Any one of these is probably enough to make a game legal under Second Life policy
for-money golf tournaments, free lotteries, and pay-to-play truth-or-dare games are probably all fine.
It is a really good idea, however, to make it clear in documentation on your game how it conforms to the
policy—for instance, with a notecard giver describing the game and its legal status. More than one game
has been shut down not because it wasn't compliant, but because it wasn't obviously compliant.
One of the features that sets Second Life apart from other virtual worlds is its rich economy, with an
in-world currency that is exchangeable with real-world dollars and euros. As of June 2008, more than
1,100 residents are earning at least US$1,000 each month
from a mixture of product sales, real-estate
development and rentals, and fees for services. Clearly, money is an important part of the SL environment.

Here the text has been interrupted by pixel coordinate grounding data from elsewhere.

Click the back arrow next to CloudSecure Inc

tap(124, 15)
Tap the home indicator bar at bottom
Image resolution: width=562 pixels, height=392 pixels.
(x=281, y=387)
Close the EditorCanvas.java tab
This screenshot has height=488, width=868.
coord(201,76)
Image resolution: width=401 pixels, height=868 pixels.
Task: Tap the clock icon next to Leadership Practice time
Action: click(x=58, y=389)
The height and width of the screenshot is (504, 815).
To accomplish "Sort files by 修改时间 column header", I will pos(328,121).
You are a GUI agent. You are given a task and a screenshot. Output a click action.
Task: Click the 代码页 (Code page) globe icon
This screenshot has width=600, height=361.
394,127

This chapter gives you the tools you need to play a part in the Second Life economy as a mover of money,
rather than the much more common seller of products. Of course, you can also sell your scripts and
scripted objects or offer your services as a scripter for an hourly fee. An excellent source of information on
these aspects is The Entrepreneur's Guide to Second Life: Making Money in the Metaverse by Daniel Terdiman
(Wiley, 2007), which focuses directly on the goal of making real money in SL.
* But beware: your local laws may be stricter than Second Life policy. It is probably a good idea to treat gaming in SL
as you would internet gaming—go beyond what your country's laws would allow in real life, and you might get a
knock on your real door instead of simply having your object returned to your inventory.